Mais sans programme précis au delà de sa volonté de « casser le système » sans dévier du cap pro-occidental pris en 2014, sans majorité parlementaire, le futur s’annonce difficile pour celui qui sera investi d’ici début juin président après avoir joué dans une série télévisée le rôle d’un professeur d’histoire élu… président, dont l’image de simplicité et de droiture lui a fortement bénéficié.

« Les gens ont montré qu’ils voulaient du nouveau, des changements », résume Karina, 28 ans, dans les rues de Kiev lundi matin, se disant « agréablement surprise » par Petro Porochenko qui a reconnu sans défaite sans tarder: « Je pensais qu’il y aurait des fraudes, qu’il tenterait par tous les moyens de s’accrocher au pouvoir. Et au final, on a eu les élections les plus honnêtes de l’histoire de l’Ukraine ».

Les observateurs internationaux doivent rendre leur rapport lundi après-midi mais le premier tour a été salué comme répondant aux normes démocratiques et aucune fraude majeure n’a été dénoncée dimanche, dans un pays où les transitions démocratiques n’ont pas toujours été évidentes avec deux révolution en moins de trois décennies d’indépendance.

Dans un message commun, le président du Conseil européen Donald Tusk et le président de la Commission européenne Jean-Claude Juncker ont souligné « le fort attachement à la démocratie et à l’Etat de droit que le peuple d’Ukraine a démontré tout au long du processus électoral ».

« Meute de loups »

Nouvel épisode spectaculaire de la vague mondiale anti-élites, le raz-de-marée remporté par Volodymyr Zelensky donne la mesure de la défiance des Ukrainiens envers leur classe politique, dont Petro Porochenko est un vétéran.

A 53 ans, ce dernier, s’il a rapproché son pays des Occidentaux, n’a pas réussi à redresser le niveau de vie de la population ukrainienne, l’une des plus pauvres d’Europe, ni à mettre fin à la guerre avec des séparatistes pro-russes qui a fait près de 13.000 morts en cinq ans.
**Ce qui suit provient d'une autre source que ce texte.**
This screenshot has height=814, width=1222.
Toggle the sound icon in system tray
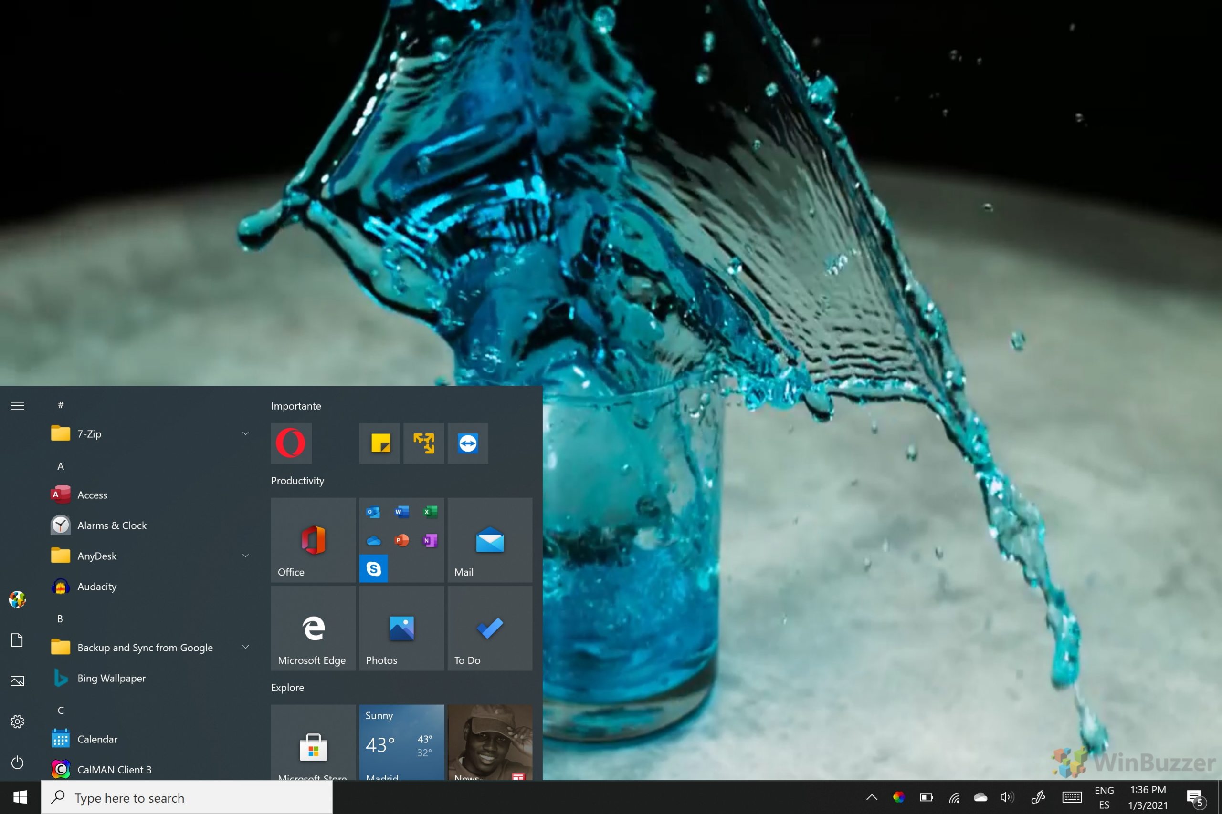1007,798
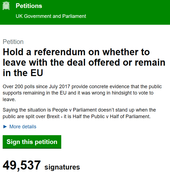This screenshot has width=170, height=172.
Task: Click the Parliament portcullis crest icon
Action: click(6, 6)
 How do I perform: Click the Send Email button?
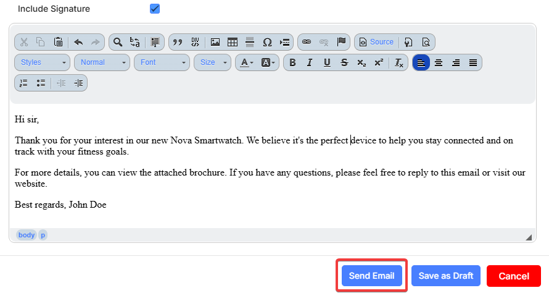click(x=371, y=276)
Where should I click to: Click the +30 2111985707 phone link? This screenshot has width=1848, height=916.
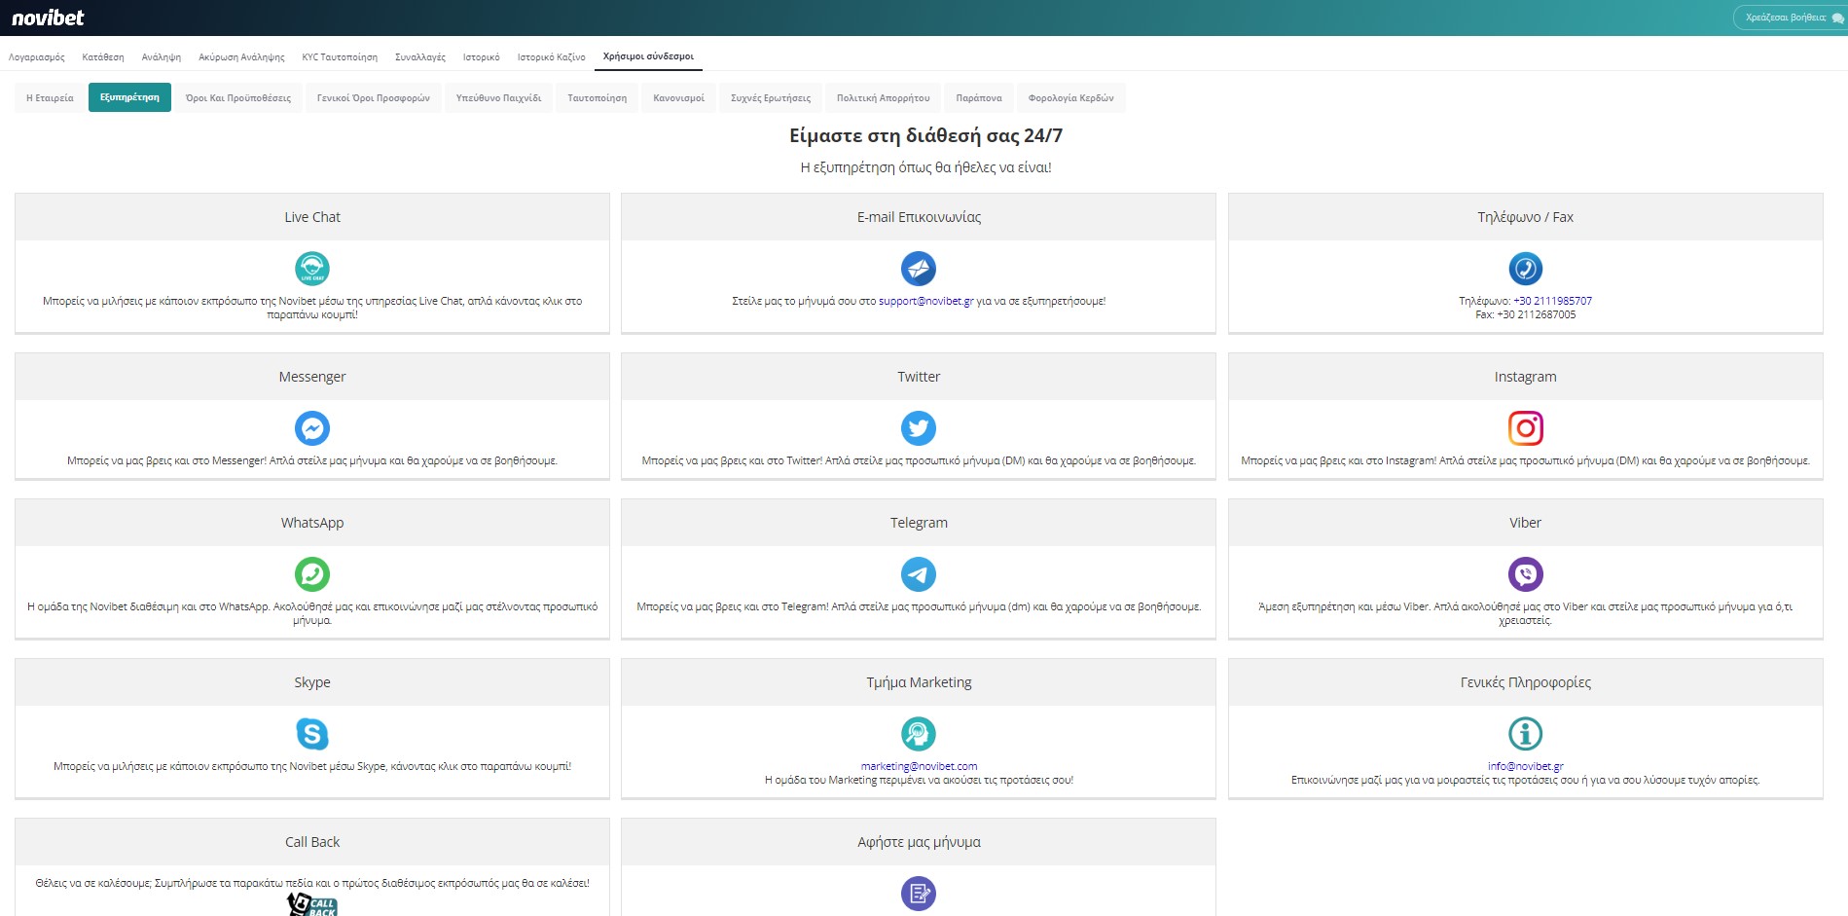click(1552, 302)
Surtout il a semblé traîner les pieds dans la lutte contre la corruption endémique.

La tâche du président élu, dont le score donne la mesure des espoirs suscités, s’annonce titanesque.

Sur la scène intérieure, il devra prouver qu’il peut réunir une équipe et prendre des initiatives sans majorité parlementaire et alors que sa candidature a suscité méfiance voire hostilité d’une bonne partie de la classe politique qu’il a promis d’envoyer valser. Des législatives ne sont prévues pour l’instant que le 27 octobre, présageant l’ouverture d’une nouvelle phase de luttes politiques.

« J’aime bien Zelensky, c’est un jeune, quelqu’un de bien, mais j’ai peur qu’il ne tienne pas longtemps, qu’il se fasse dévorer », s’inquiète Viktoria, une retraitée de 79 ans interrogée à Kiev. « Il ne sait pas encore à quelle point notre politique ressemble à une meute de loups ».

« C’est bien que le pouvoir change mais les défis restent les mêmes pour l’Ukraine: l’agression de la Russie, la nécessité de défendre les institutions du pays… » énumère de son côté Aliona.

Reprise du dialogue avec Moscou ?

L’arrivée au pouvoir de pro-occidentaux en 2014 a été suivie d’une guerre dans l’est. Cette crise a largement contribué aux graves tensions actuelles entre la Russie et les Occidentaux, qui ont décrété des sanctions réciproques.

Les soutiens occidentaux de l’Ukraine se sont empressés de féliciter M. Zelensky.

Le Premier ministre russe Dmitri Medvedev, qui à trois jours du second tour signait encore de nouvelles sanctions interdisant les exportations de pétrole et charbon vers l’Ukraine, a dit voir « une chance d’amélioration » des relations bilatérales, ajoutant ne pas avoir d' »illusions ».

Dès dimanche soir, M. Zelensky a assuré souhaiter « relancer » le processus de paix impliquant la Russie sur la guerre dans l’est. Il a aussi répété sa promesse de campagne de tendre la main aux populations de ces régions en lançant une « guerre de l’information ».